🤖 AI Summary
This work addresses the challenge of real-time streaming for dynamic 3D Gaussian Splatting (3DGS) videos, which generate massive data volumes that existing compression methods struggle to handle efficiently. To overcome this limitation, we propose a GPU-optimized parallelized codec framework that leverages efficient spatial and attribute encoding strategies to enable real-time compression and decompression of dynamic 3DGS and point cloud sequences. Our approach achieves competitive compression ratios while preserving high rendering fidelity, accelerating encoding and decoding speeds by one to two orders of magnitude compared to prior methods. Notably, it is the first to support full-frame-rate real-time 3D video streaming and incorporates adaptive bandwidth capabilities for practical deployment in varying network conditions.
📝 Abstract
Dynamic 3D Gaussian Splatting (3DGS) holds great promise as a 3D video streaming technology since it can represent complex 3D scenes with high fidelity. In this approach, every frame in a 3D video represents the environment as a collection of Gaussians with position and other attributes such as scale, rotation, opacity, and color. Frames capture fine details, permit views from any arbitrary perspective, but are an order of magnitude, or more, larger than 2D video frames. A line of recent work has explored how to compress dynamic 3DGS frames, but these approaches are often slow, in part because their compression techniques are not amenable to efficient acceleration.
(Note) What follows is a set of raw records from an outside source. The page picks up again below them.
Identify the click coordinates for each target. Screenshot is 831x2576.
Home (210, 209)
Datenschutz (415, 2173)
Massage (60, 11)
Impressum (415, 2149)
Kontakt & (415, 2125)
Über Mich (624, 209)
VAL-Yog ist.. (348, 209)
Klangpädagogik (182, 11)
GS-NFS accelerates dynamic 3DGS compression and decompression on a GPU, to the point where it can encode and decode at full frame rate. It achieves this by developing novel GPU-based parallelizations of existing algorithms for encoding both positions and attributes of Gaussians. As a result, it is 1-2 orders of magnitude faster than the state-of-the-art in encoding and decoding a frame, while offering competitive compression performance and rendering quality.